Tout en affirmant ne pas vouloir commenter les déclarations de son président, le chef du Parquet de Port-au-Prince, Me Ocnam Clamé Daméus a toutefois retracé les procédures de nomination et de renouvellement des juges

Port-au-Prince, jeudi 14 décembre 2017 ((rezonodwes.com))– Quelques heures avant la tenue, vendredi matin, d`une conférence de presse du Conseil Supérieur du Pouvoir Judiciaire (CSPJ), l`un des membres de ce conseil, également commissaire du gouvernement, a donné un avis technique sur la présence dans le système judiciaire d`une cinquantaine de juges, taxés de corrompus par le président de la République.

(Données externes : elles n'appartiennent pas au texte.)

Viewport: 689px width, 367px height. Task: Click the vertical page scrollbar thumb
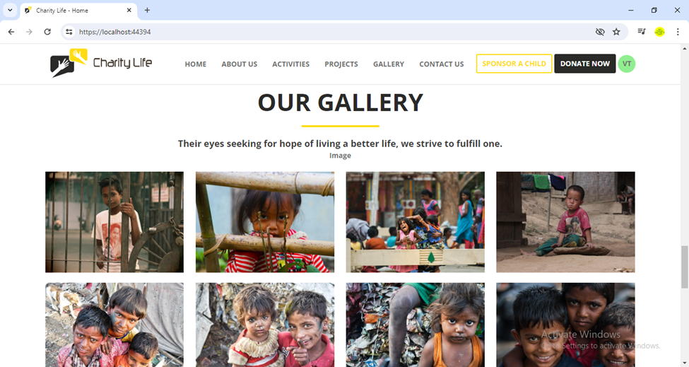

Sans vouloir commenter les propos du président Jovenel Moise, Me Daméus a refusé de parler d`une liste de 50 juges envoyés par le CSPJ.

« Il s`agit plutôt de 50 dossiers que le CSPJ était en train d`examiner dans un processus de certification », a-t-il précisé.

Le commissaire Daméus a tenu à relever les nuances entre le processus de nomination des juges, pour lequel le président a besoin d`un avis conforme du CSPJ et le renouvellement, qui, normalement, est automatique, puisqu`on ne peut pas créer de vide ni sanctionner un magistrat sans un dossier.

Ainsi, le CSPJ n`a pas à se prononcer sur le renouvellement d`un juge. Le Conseil ne peut que faire son travail d`examen des dossiers de certification. Si on trouve des preuves que le juge a eu des comportements contraires à l`éthique et à la loi, même si son mandat est renouvelé, il sera sanctionné et sera renvoyé. Bien entendu, celui-ci a des voies de recours.

Pour nous, si le tribunal disciplinaire n`a pas déterminé la culpabilité du juge, ce dernier jouit de la présomption d`innocence, a conclu le commissaire du gouvernement prés du tribunal de première instance de Port-au-Prince, qui a, sans le vouloir, fait la leçon à son président.